** DATA EXTRACTS follows **

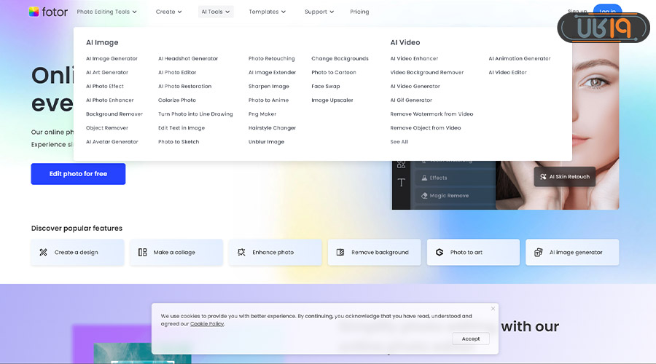This screenshot has height=364, width=656.
Task: Close the cookie notice with X
Action: (493, 309)
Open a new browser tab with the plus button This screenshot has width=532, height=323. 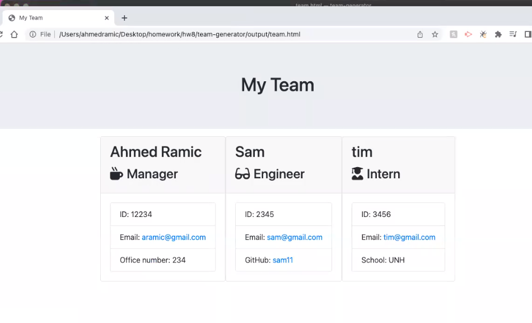[124, 17]
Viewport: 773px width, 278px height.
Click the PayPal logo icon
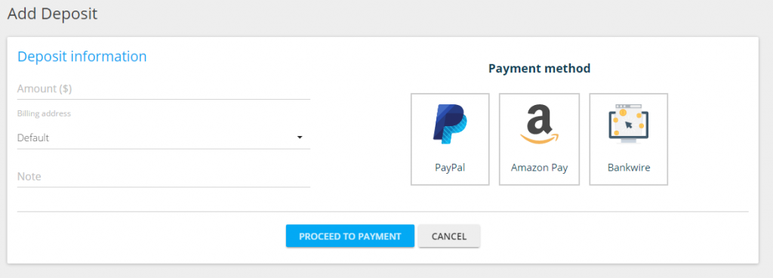point(450,124)
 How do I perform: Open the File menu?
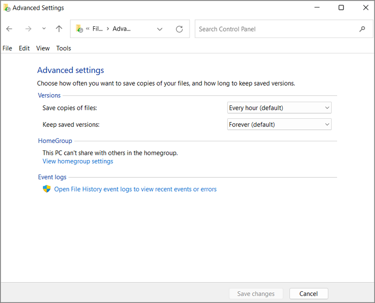tap(8, 48)
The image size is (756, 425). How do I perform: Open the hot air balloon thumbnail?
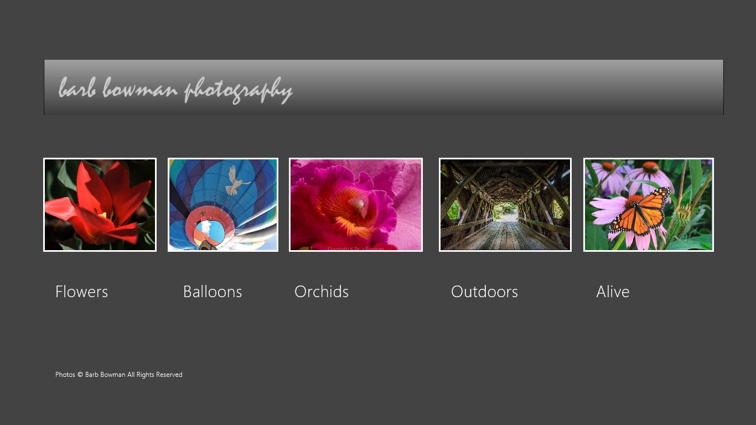coord(223,205)
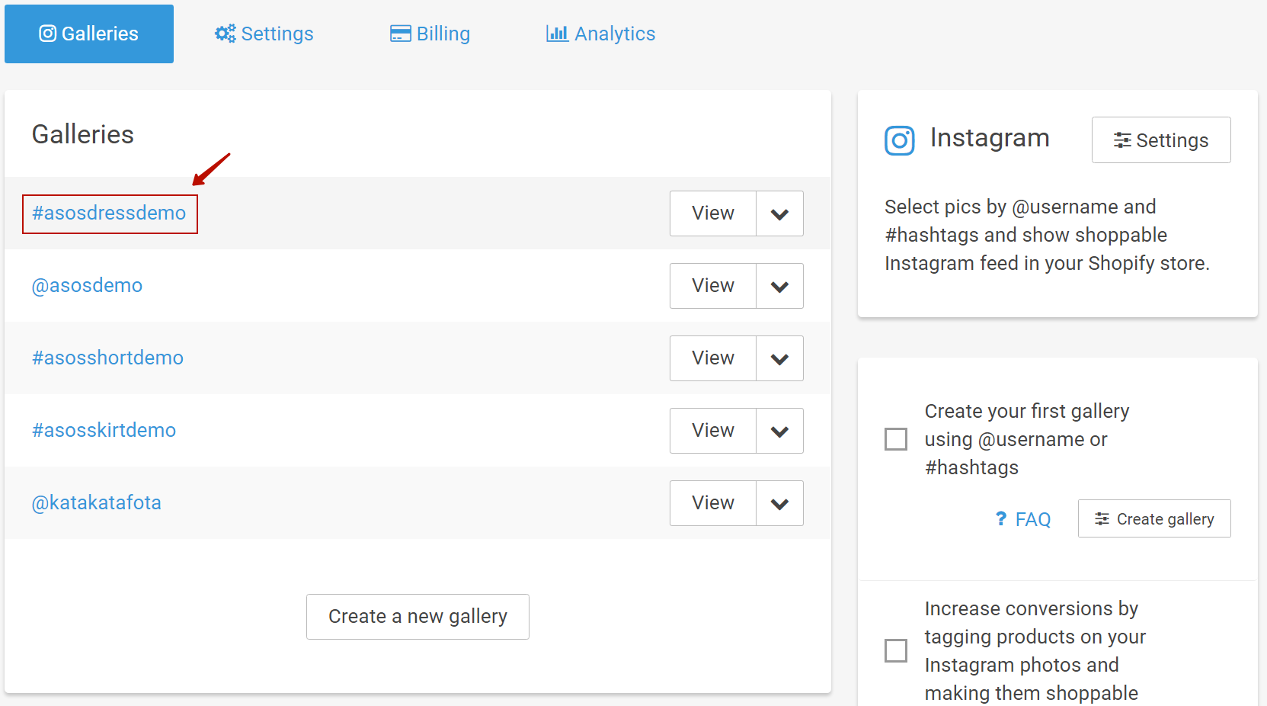Image resolution: width=1267 pixels, height=706 pixels.
Task: Click the sliders icon in Instagram Settings button
Action: click(x=1121, y=140)

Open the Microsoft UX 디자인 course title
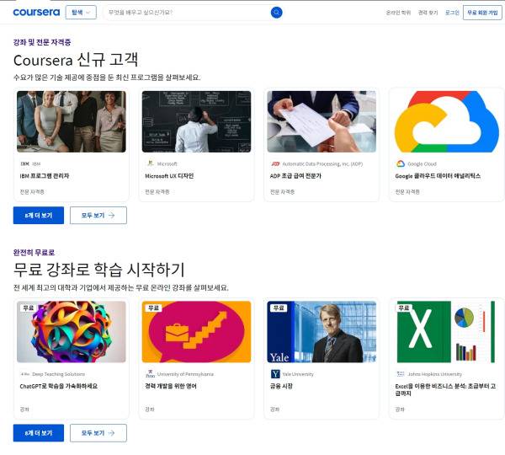pos(169,176)
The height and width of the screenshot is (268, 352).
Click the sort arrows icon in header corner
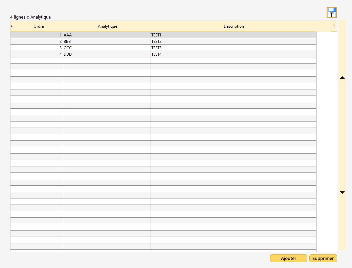12,26

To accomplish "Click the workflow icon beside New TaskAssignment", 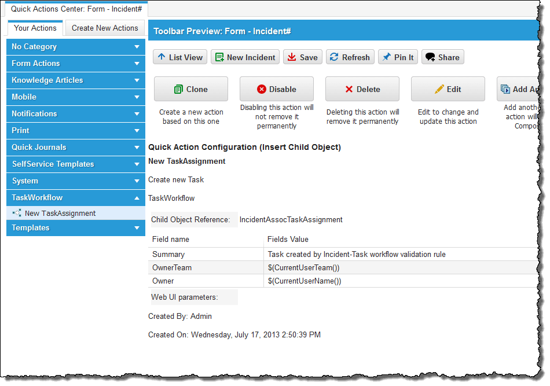I will tap(16, 213).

** End of DATA EXTRACTS **

INSTRUCTIONS FOR THE TASK: Give the lines above again exactly, from the one containing "Click the PayPal logo icon" to the one containing "The height and", both included, but leave out the pictures.

WORKED SOLUTION:
Click the PayPal logo icon
point(450,124)
 How do I perform: Open the File menu?
tap(8, 48)
The image size is (756, 425). How do I perform: Open the hot air balloon thumbnail?
coord(223,205)
Image resolution: width=1267 pixels, height=706 pixels.
Task: Click the sliders icon in Instagram Settings button
Action: click(x=1121, y=140)

Open the Microsoft UX 디자인 course title
pos(169,176)
The height and width of the screenshot is (268, 352).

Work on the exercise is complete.